The company also offers a “Freshmen Only” package, in which the new student bets $20 that he will earn a 4.0 GPA for all four years, winning $2,000, enough to start paying loans, or bet on grad school.
Jeremy Galbert and Steven Wolf, two former University of Pennsylvania students, conceived of the idea after Galbert bet Wolf $100 he would earn an A on an exam. “Steven and I quickly realized that lots of other students might like this kind of motivation,” Galbert writes on the website.
Due to popular demand, Ultrinsic will expand this year from just Penn and New York Univeristy to thirty-six other schools, including most of the Ivy League, Texas A&M, Rutgers, and Michigan.
Gambling lawyers have debated the legality of Ultrinsic, some claiming it qualifies as online gambling, which the federal government has banned since 2006. But Galbert and Wolf assert that winning requires skill, not chance.
“It’s completely within their control, what grades they get,” Galbert told The Huffington Post. “If you study harder, you’ll do well.” That may hold true with objective courses like calculus and organic chemistry.

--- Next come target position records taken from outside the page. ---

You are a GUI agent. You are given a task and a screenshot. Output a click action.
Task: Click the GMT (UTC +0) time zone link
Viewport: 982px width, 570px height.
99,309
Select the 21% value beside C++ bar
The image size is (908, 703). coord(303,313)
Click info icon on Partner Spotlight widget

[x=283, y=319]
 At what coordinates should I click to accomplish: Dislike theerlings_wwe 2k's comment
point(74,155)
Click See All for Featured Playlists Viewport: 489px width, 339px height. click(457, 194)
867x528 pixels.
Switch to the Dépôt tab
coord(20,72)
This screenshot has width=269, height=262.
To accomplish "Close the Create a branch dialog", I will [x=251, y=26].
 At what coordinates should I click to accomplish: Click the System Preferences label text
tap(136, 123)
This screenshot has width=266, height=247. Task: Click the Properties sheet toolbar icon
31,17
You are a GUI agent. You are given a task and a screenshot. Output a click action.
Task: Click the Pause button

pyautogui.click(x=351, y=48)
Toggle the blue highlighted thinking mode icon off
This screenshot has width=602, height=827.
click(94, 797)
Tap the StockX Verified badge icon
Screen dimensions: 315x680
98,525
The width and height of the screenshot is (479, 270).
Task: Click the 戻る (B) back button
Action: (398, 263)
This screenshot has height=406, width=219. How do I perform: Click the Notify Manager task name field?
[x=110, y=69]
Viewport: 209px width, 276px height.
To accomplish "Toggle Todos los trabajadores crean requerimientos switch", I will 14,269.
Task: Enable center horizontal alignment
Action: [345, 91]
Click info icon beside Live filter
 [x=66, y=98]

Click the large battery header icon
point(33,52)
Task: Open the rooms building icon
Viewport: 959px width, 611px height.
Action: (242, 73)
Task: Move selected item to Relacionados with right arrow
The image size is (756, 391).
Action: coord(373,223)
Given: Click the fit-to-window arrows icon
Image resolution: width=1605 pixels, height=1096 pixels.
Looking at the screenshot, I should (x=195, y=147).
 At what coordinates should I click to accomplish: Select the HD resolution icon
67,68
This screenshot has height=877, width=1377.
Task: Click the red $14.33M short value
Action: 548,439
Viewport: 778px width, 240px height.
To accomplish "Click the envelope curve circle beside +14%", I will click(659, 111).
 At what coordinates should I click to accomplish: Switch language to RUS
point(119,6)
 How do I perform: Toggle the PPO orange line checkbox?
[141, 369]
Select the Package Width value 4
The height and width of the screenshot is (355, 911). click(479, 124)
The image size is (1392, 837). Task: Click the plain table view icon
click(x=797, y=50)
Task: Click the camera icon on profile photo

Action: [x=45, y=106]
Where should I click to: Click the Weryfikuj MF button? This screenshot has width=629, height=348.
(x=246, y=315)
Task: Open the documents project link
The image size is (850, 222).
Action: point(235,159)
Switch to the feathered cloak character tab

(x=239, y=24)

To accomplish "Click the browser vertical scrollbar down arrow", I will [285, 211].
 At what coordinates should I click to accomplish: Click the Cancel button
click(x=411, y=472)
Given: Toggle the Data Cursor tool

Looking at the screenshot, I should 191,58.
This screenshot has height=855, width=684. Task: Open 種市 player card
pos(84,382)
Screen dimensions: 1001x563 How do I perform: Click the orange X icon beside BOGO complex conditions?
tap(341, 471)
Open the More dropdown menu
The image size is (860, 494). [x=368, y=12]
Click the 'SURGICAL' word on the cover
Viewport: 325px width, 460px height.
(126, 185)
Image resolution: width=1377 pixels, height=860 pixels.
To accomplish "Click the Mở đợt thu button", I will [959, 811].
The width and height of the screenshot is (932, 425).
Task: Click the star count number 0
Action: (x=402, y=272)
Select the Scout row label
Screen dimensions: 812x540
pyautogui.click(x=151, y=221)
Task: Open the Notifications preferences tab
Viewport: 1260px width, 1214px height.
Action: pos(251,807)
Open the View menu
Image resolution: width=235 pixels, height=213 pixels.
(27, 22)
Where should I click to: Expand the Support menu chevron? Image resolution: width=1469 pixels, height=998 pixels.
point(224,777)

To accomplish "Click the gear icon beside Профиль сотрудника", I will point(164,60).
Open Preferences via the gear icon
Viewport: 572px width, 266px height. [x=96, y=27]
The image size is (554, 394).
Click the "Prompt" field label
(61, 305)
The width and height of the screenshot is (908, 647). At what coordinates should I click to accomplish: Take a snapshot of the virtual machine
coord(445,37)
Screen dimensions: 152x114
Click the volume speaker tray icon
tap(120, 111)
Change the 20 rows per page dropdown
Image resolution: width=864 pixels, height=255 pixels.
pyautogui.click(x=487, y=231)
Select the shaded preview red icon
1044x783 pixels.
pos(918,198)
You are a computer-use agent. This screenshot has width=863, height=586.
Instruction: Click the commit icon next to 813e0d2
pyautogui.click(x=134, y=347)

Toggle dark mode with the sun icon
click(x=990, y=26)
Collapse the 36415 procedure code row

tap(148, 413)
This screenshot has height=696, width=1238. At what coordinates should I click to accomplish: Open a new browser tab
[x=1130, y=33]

But with more subjective liberal arts courses and subjective, human professors, the lines are blurred between a cut-and-dry incentive to earn better grades and a Vegas NFL playoff parlay bet.
Beyond the legality, Ultrinsic entrenches itself in fuzzy morality. The name combines an “ULTerior motivation with the inTRINSIC love of knowledge.” But when you make money the incentive to earn a good grade, where does the incentive to keep the information you’ve learned go once you’ve earned the money? Does it spark a thirst for knowledge or streamline information processing for the sake of money? At least it’s good news for grade slaves: they can now earn wages.